::: Source document

We all know that the pandemic has put unprecedented pressure on our health services. That, for me, includes pharmacies. I consider pharmacies to be frontline medical services and a really important part of patient care. I emphasise that view, which is clearly shared among those of us in this debate, but I do not think it is a view universally held across the health sector.

Before going any further, I should declare an interest. Many years ago, I worked for Kingfisher and I had responsibility for pharmacy marketing and Superdrug, among other things. As a result, I spent considerable time with pharmacists and understood the value that people place on them. I saw at first hand the expertise and care, and have had much respect and affection for the sector ever since.

This debate is focused on the current crisis. The way that the whole sector has responded—the NHS, pharmacies, the pharmaceutical companies; everybody—has been truly impressive. They have showed agility, which is not always what we expect in large organisations. Their working together has perhaps also taken them to new places.

Pharmacies have remained open and accessible places of advice and reassurance, and, above all, sources of vital medicines. Keeping that flowing was critical. Pharmacies have adapted to new rules and used their positions of trust and authority to really help patients.

I saw a little bit of that doing some volunteering for the Harrogate Easier Living Project. It has not been the quietest time for MPs or I would have done a little more. I helped deliver prescriptions to those who were shielding and visited a number of pharmacies across the constituency as a result. I was impressed by the actions they had taken to keep people safe and to continue their vital work.

When the NHS was rightly dealing with the immediate urgency of this crisis, pharmacies took a pace forward and helped with health advice. They took the pressure off other parts of the system. That is my key point: pharmacists are key frontline health workers. They are owed a debt of thanks and I put my thanks on the record.

The pandemic has shown what pharmacies can do. There is the work of the pharmacy-led vaccination centres. In Knaresborough in my constituency, we have a vaccination centre run by the local company, Homecare Pharmacy Services, at the former Lidl store. It is going great guns. It has the capacity to do 1,000 vaccinations a day, and I have heard nothing but positive reports.

Looking ahead, I can see a role for pharmacies in helping with the likely winter covid booster jab, which is probably going to be part of all our futures, and a role in helping people who take several medicines as they manage what the NHS cheerfully calls “multiple comorbidities”, alongside their regular care and the community value that they bring, day in, day out.

My message is that pharmacies do a lot. They have shown us that, and that they could do more. They have the expertise and trust. They should be at the heart of how frontline health services are planned. A stable, secure pharmacy sector, planning and supported for the future, will be able to add a huge contribution to the health of our nation.

::::::
::: Listed records

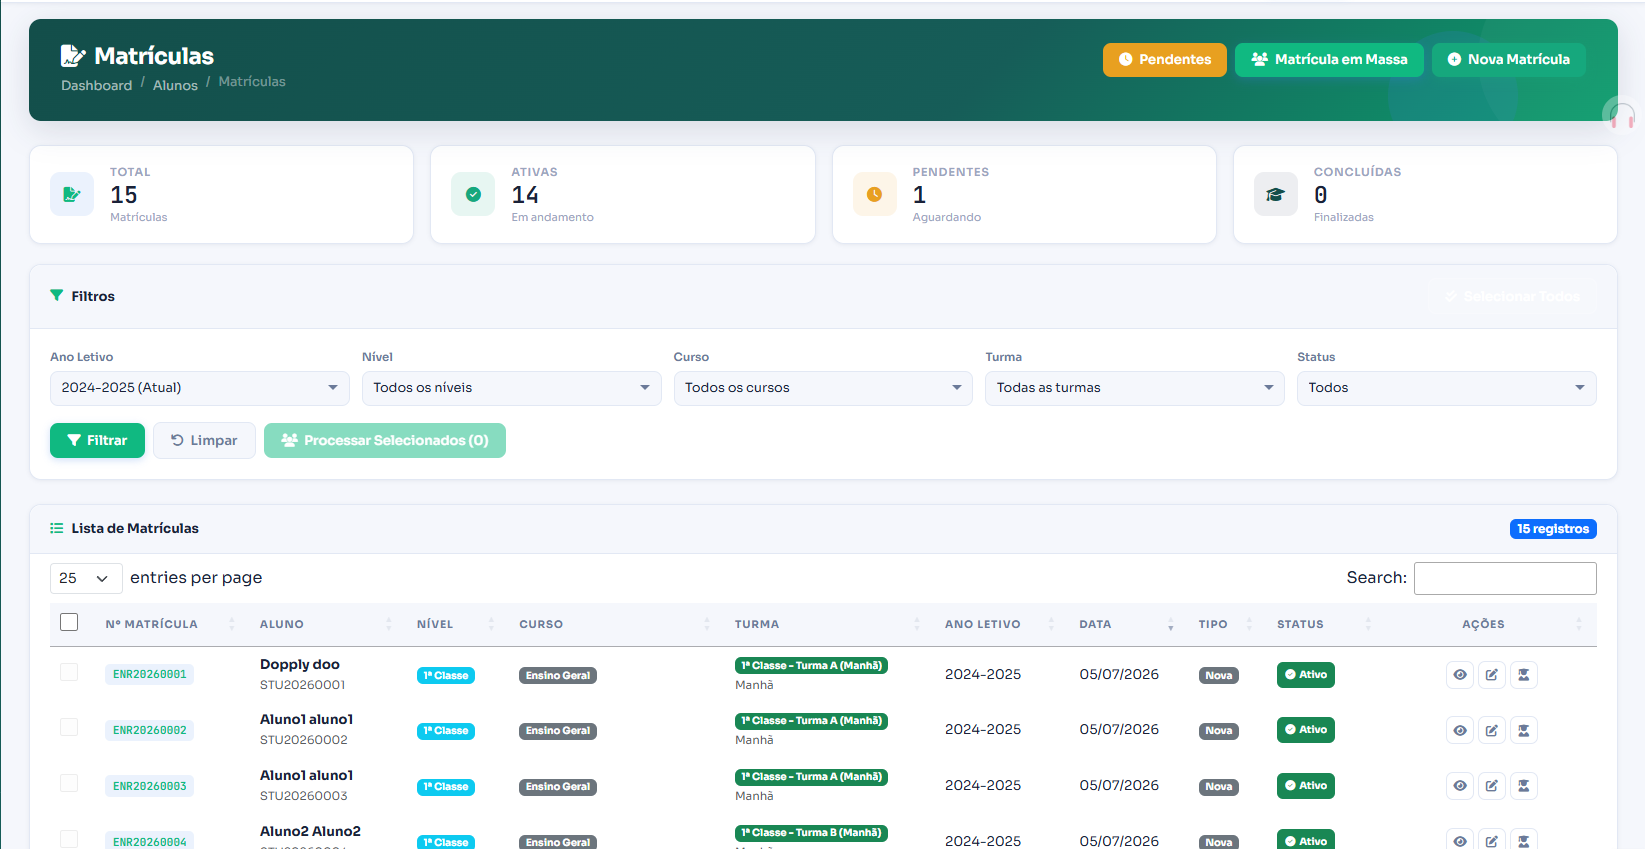
Task: Click the Search input field
Action: tap(1505, 578)
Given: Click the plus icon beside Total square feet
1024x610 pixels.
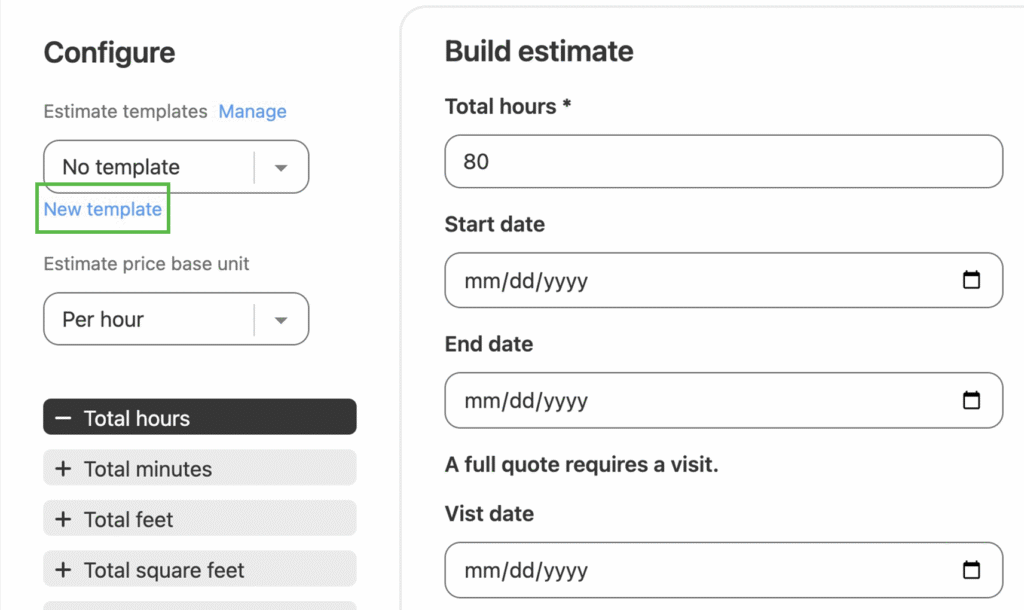Looking at the screenshot, I should pyautogui.click(x=63, y=570).
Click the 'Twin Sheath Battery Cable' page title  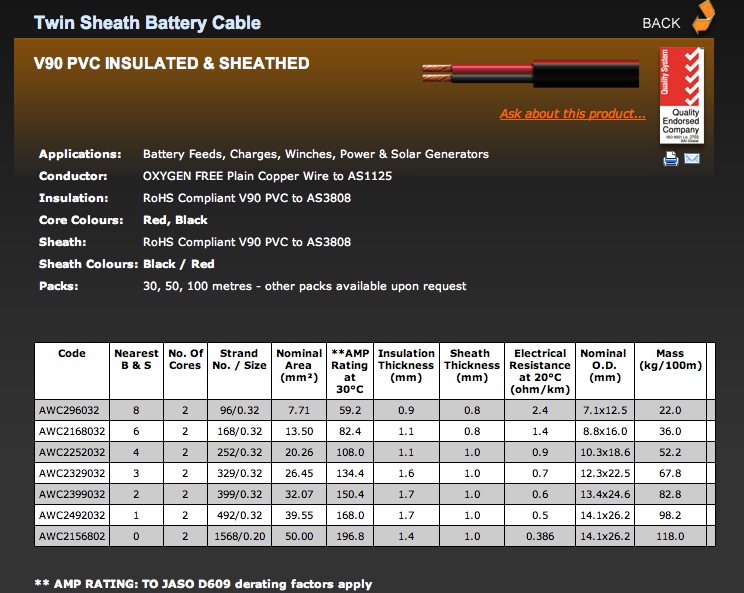147,22

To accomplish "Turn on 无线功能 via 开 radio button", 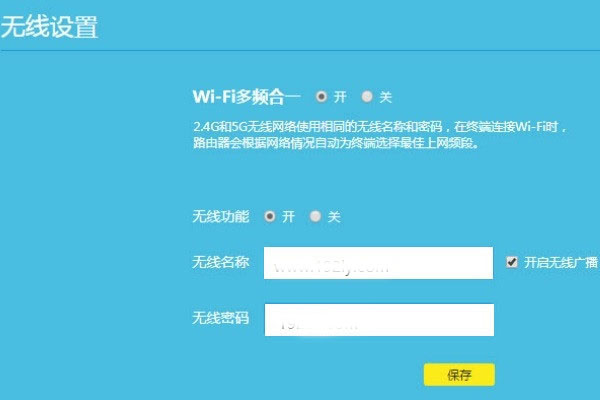I will [270, 217].
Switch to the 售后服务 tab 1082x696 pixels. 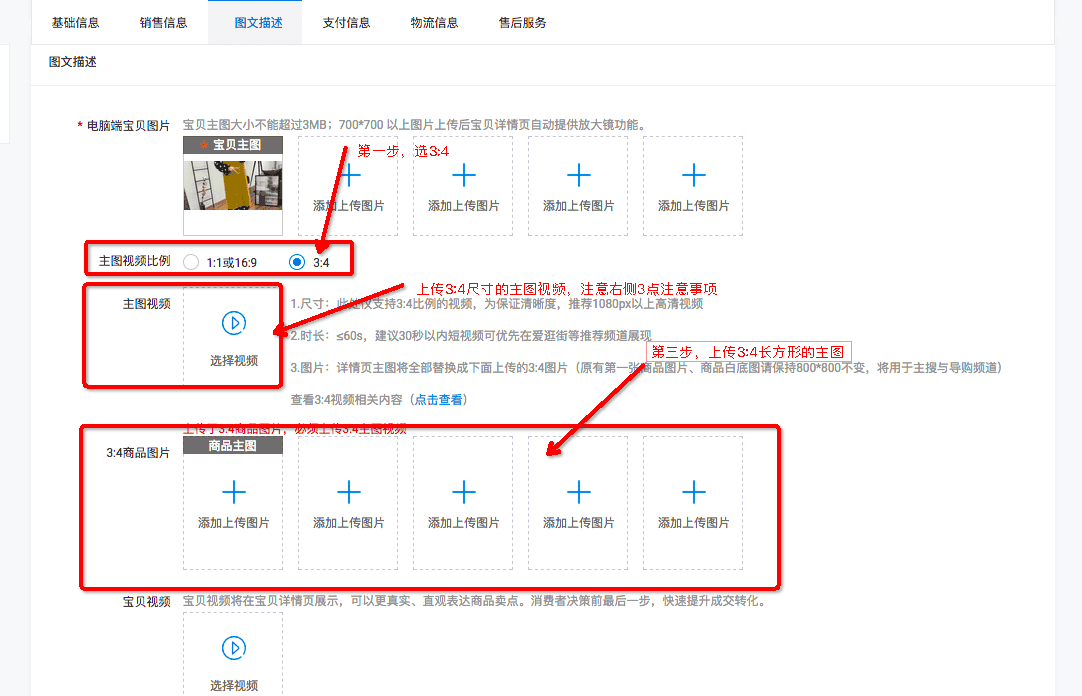click(x=522, y=22)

::::::

## [Task item]
Translate this sentence from the text on pharmacies during the pandemic into French: "Pharmacies have adapted to new rules and used their positions of trust and authority to really help patients."

## [Completed task]
Les pharmacies se sont adaptées aux nouvelles règles et ont utilisé leur position de confiance et d'autorité pour réellement aider les patients.